Bacterial blooms gorged on oil from the Deepwater Horizon spill
It’s been one of the enduring mysteries of the massive 2010 Deepwater Horizon oil spill in the Gulf of Mexico: Where did all the goop go? Try the microbes in the deep sea with a taste for hydrocarbons, suggests a recent modeling study.
Millions of barrels of oil and cubic feet of natural gas poured from a hole in the seafloor during the 83-day battle to seal the well, a research team notes in the Proceedings of the National Academy of Sciences. Some of it ended up on beaches and in wetlands. But researchers also confirmed that the gusher was feeding explosive blooms of bacteria that eat oil and other hydrocarbons. Exactly how the spill influenced deep-ocean bacterial communities, however, has been unclear.
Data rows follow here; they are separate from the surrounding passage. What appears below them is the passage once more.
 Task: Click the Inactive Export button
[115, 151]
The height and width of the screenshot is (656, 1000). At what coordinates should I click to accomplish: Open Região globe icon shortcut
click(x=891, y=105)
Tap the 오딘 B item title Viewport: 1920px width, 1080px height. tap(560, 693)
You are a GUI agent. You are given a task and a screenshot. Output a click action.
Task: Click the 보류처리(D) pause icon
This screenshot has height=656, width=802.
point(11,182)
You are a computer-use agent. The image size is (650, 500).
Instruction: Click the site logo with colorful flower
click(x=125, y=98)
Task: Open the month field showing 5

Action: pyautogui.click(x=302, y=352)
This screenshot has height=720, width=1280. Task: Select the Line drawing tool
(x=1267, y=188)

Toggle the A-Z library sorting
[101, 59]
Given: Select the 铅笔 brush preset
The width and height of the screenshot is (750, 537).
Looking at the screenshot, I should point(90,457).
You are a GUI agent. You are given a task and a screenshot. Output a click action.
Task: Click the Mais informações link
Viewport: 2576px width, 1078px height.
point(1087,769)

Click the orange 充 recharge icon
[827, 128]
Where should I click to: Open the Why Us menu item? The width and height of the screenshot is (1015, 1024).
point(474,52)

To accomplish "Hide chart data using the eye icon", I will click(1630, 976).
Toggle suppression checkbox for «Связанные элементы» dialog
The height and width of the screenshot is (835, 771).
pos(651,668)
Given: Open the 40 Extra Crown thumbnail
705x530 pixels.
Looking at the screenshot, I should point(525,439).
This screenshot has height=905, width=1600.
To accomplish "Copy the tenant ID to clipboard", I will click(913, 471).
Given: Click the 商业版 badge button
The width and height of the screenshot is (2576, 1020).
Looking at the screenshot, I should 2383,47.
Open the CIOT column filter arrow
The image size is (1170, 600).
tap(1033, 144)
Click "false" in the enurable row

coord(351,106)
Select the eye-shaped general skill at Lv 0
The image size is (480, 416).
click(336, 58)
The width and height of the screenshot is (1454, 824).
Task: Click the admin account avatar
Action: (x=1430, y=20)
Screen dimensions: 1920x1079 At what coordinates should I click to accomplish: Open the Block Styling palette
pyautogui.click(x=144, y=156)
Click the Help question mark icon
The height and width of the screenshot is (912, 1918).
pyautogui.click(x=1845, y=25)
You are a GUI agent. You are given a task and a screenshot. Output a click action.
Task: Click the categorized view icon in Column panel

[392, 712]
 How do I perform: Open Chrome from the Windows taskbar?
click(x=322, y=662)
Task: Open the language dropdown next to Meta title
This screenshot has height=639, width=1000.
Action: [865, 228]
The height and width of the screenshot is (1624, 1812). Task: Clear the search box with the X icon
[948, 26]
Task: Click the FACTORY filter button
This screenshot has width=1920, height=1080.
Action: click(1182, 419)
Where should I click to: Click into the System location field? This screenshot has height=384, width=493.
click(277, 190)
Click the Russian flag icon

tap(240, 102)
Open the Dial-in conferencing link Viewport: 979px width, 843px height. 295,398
To clarify the waters, the researchers used information on Gulf water movements, bacterial growth, and oil properties to create a complex computer model of the spill. In particular, they looked at how 52 types of bacteria reacted to 26 types of hydrocarbons, and how shifts in currents and deep-sea water masses might have influenced events.
It appears the oil sparked the massive growth of “native microbiota residing in water parcels that recirculated around the ruptured well,” the researchers report. Then, currents caused fresh “inoculations” of bacteria-laden water at the well site, helping keep the blooms going. Such “a dynamic autoinoculation effect may be of broad importance to deep ocean environments,” they note, and play a role in more natural habitats, such as hydrothermal vents and hydrocarbon seeps. ❧
Valentine, D.L. et al. 2012. Dynamic autoinoculation and the microbial ecology of a deep water hydrocarbon irruption. Proceedings of the National Academy of Sciences doi:10.1073/pnas.1108820109.